Saturday, February 7, 2015

All The Space You Need by Angie Hay

(Originally published at yogacolumbus.com, February 4, 2013)
Years ago I came across this quote from supermodel Cindy Crawford:  “They were doing a full back shot of me in a swimsuit and I thought, Oh my God, I have to be so brave. See, every woman hates herself from behind.”
I was recently reminded of this arguable statement when I received an invitation from my colleague to be photographed doing yoga for the studio’s new promotional materials.  The instructions specified that one’s hair should be neat, and included hopes that clothing for the shoot would be provided by a fancy national yoga gear chain known for their behind-flattering pants.
My brain, known for occasional moments of cruelty, instantly flooded me with images of my out-of-control dreads, my big butt, and the package of vegan cookies I ate almost entirely by myself the week before.  They sent this to everyone, my brain said, but clearly they didn’t mean you.  I mean, let’s be realistic.
Oh.  Right.  You’re probably right.
I took my first yoga class when I was twenty-one through Gahanna Parks & Rec.  One day, unannounced, a guy from the local free paper showed up asking to photograph our class.  The other yogis refused, but I was feeling fearless and said yes.  In class I felt like a gazelle, like a waterlily, like the Grand Canyon, and it was new feeling for me.  Why not capture it in pictures?  I practiced like he was shooting a feature and waited anxiously for the paper to come out.  The image that made it to the cover was my face in profile in Trikonasana.  My round cheeks.  My soft neck.  Me, just me.  Not the yoga model I expected to see.  My face was as serene as a bonsai tree, but it was difficult to see that through my disappointment.  I didn’t even save a copy, not one.

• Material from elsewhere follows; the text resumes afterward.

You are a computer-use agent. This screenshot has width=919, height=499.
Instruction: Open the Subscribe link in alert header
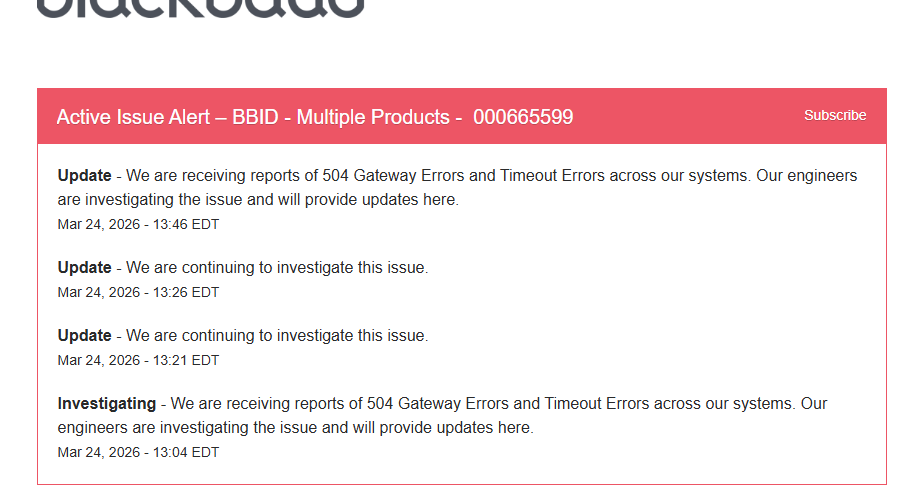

These are the facts:  there has never been a body shaped like mine on the cover of Yoga Journal.  Lululemon’s snazzy yoga gear isn’t made in my size.  They don’t look at me and see a yogi.  But, miraculously, I do.  Almost every hour of the day, almost every day of the week.  When seeing myself as a beautiful and valuable person is the hardest thing I have to do all day, I stay in the fight.  But not in that particular moment when I was invited to have my picture taken.  In that instant, it was a fight I couldn’t win.  It was bravery I didn’t have.

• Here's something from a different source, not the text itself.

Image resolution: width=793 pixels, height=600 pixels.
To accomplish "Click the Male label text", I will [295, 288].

As a fat lady, professions other than belly dancer and yoga teacher might have made more sense.  Maybe there are jobs where a big gal is just the thing.  I worked in a café for a year where the boxy men’s chef coat I had to wear because the ladies sizes didn’t fit made my eyes sting with tears.  For two years I sat in a basement office where all anyone talked about was how few calories they allowed into their bellies.  The truth is that there are no safe havens for fatness, not yet.  So I take my body to the dance floor and the yoga mat, the places it feels best in the whole world.

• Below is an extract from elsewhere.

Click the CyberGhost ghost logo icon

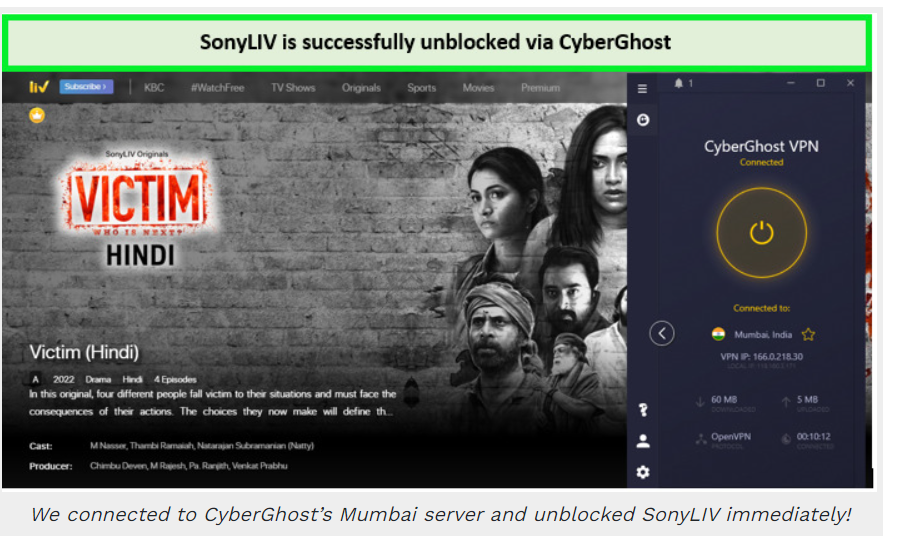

This is the type of bravery I do have.  To stick with it.  The courage to be the fattest lady in class so another woman doesn’t have to worry that it’s her.  The courage to come to the mat as I am, even if I’ve never received the “yoga body” promised by the world’s ad men with the purchase of your first mat.  The body I see in the mirror is a yogi’s body shaped by fifteen years of practice.  A dancer’s body shaped by sixteen years of undulations and shimmies.  The body of someone’s favorite aunt, someone’s beloved girlfriend, a girl who watches hours of vampire TV and eats too much ice cream, who rides her bike singing down High Street in the spring.  A body created by two lineages of exceptional women who I am proud to call my ancestors.  I am shaped exactly like myself.  On this point I am unfalteringly, unshakably clear.
Though the yoga industry does not make space for all of us, the practice of yoga does.  I believe there is a room somewhere with a vacant space that is exactly your size, waiting for you to roll out your mat.  I promise to greet you there exactly as you are, with my head bowed and my palms pressed together in front of my heart.  


If what we want does not exist, it becomes our responsibility to create it.  Knowing this, I will put on my own clothes, and, when invited, turn to face the camera.